(Collected data)
+ + + + + + +
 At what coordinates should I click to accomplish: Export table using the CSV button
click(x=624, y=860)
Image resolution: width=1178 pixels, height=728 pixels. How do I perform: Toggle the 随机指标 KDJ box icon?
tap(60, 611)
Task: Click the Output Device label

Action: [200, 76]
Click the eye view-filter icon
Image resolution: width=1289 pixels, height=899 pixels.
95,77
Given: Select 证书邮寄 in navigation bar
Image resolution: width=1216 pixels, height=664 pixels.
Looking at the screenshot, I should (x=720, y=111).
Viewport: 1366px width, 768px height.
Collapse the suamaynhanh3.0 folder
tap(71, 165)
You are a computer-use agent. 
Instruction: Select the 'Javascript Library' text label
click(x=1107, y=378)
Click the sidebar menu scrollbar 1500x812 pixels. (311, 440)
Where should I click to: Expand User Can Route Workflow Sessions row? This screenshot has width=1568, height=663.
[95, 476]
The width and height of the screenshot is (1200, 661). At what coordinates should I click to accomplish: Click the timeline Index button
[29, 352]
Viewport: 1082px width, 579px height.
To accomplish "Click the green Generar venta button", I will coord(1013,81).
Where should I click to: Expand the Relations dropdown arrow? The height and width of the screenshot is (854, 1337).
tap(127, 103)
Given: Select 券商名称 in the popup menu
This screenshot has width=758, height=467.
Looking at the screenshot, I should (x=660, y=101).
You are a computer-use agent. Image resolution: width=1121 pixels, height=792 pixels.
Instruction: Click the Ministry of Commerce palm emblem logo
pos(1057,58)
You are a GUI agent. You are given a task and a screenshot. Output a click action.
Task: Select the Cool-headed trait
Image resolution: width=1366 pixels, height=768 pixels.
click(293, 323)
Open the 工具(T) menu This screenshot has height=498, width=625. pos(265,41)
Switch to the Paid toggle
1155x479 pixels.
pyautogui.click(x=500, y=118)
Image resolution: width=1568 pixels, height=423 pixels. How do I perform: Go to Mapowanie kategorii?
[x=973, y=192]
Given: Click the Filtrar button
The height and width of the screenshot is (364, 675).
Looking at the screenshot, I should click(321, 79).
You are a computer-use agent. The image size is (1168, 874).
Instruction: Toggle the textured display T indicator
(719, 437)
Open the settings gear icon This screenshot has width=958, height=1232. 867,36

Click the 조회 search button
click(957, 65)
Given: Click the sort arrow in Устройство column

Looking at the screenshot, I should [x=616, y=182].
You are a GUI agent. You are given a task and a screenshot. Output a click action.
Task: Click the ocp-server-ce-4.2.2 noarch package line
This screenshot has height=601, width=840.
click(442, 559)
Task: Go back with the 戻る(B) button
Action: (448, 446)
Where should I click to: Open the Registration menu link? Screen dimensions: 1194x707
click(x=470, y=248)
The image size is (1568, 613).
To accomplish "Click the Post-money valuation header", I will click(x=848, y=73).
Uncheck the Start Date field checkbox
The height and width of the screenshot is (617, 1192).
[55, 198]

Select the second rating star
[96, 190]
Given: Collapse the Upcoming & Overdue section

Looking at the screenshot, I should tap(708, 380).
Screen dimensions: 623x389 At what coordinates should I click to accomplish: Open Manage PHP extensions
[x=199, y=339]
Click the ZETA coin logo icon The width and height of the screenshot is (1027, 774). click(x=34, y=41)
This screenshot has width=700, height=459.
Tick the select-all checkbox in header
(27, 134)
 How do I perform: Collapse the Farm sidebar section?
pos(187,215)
+ + + + + + +
Exercise
Please return the records above exactly as they are written.

Response to the task
 At what coordinates should I click to accomplish: Export table using the CSV button
click(x=624, y=860)
Image resolution: width=1178 pixels, height=728 pixels. How do I perform: Toggle the 随机指标 KDJ box icon?
tap(60, 611)
Task: Click the Output Device label

Action: [200, 76]
Click the eye view-filter icon
Image resolution: width=1289 pixels, height=899 pixels.
95,77
Given: Select 证书邮寄 in navigation bar
Image resolution: width=1216 pixels, height=664 pixels.
Looking at the screenshot, I should (x=720, y=111).
Viewport: 1366px width, 768px height.
Collapse the suamaynhanh3.0 folder
tap(71, 165)
You are a computer-use agent. 
Instruction: Select the 'Javascript Library' text label
click(x=1107, y=378)
Click the sidebar menu scrollbar 1500x812 pixels. (311, 440)
Where should I click to: Expand User Can Route Workflow Sessions row? This screenshot has width=1568, height=663.
[95, 476]
The width and height of the screenshot is (1200, 661). At what coordinates should I click to accomplish: Click the timeline Index button
[29, 352]
Viewport: 1082px width, 579px height.
To accomplish "Click the green Generar venta button", I will coord(1013,81).
Where should I click to: Expand the Relations dropdown arrow? The height and width of the screenshot is (854, 1337).
tap(127, 103)
Given: Select 券商名称 in the popup menu
This screenshot has width=758, height=467.
Looking at the screenshot, I should (x=660, y=101).
You are a computer-use agent. Image resolution: width=1121 pixels, height=792 pixels.
Instruction: Click the Ministry of Commerce palm emblem logo
pos(1057,58)
You are a GUI agent. You are given a task and a screenshot. Output a click action.
Task: Select the Cool-headed trait
Image resolution: width=1366 pixels, height=768 pixels.
click(293, 323)
Open the 工具(T) menu This screenshot has height=498, width=625. pos(265,41)
Switch to the Paid toggle
1155x479 pixels.
pyautogui.click(x=500, y=118)
Image resolution: width=1568 pixels, height=423 pixels. How do I perform: Go to Mapowanie kategorii?
[x=973, y=192]
Given: Click the Filtrar button
The height and width of the screenshot is (364, 675).
Looking at the screenshot, I should click(321, 79).
You are a computer-use agent. The image size is (1168, 874).
Instruction: Toggle the textured display T indicator
(719, 437)
Open the settings gear icon This screenshot has width=958, height=1232. 867,36

Click the 조회 search button
click(957, 65)
Given: Click the sort arrow in Устройство column

Looking at the screenshot, I should [x=616, y=182].
You are a GUI agent. You are given a task and a screenshot. Output a click action.
Task: Click the ocp-server-ce-4.2.2 noarch package line
This screenshot has height=601, width=840.
click(442, 559)
Task: Go back with the 戻る(B) button
Action: (448, 446)
Where should I click to: Open the Registration menu link? Screen dimensions: 1194x707
click(x=470, y=248)
The image size is (1568, 613).
To accomplish "Click the Post-money valuation header", I will click(x=848, y=73).
Uncheck the Start Date field checkbox
The height and width of the screenshot is (617, 1192).
[55, 198]

Select the second rating star
[96, 190]
Given: Collapse the Upcoming & Overdue section

Looking at the screenshot, I should tap(708, 380).
Screen dimensions: 623x389 At what coordinates should I click to accomplish: Open Manage PHP extensions
[x=199, y=339]
Click the ZETA coin logo icon The width and height of the screenshot is (1027, 774). click(x=34, y=41)
This screenshot has width=700, height=459.
Tick the select-all checkbox in header
(27, 134)
 How do I perform: Collapse the Farm sidebar section?
pos(187,215)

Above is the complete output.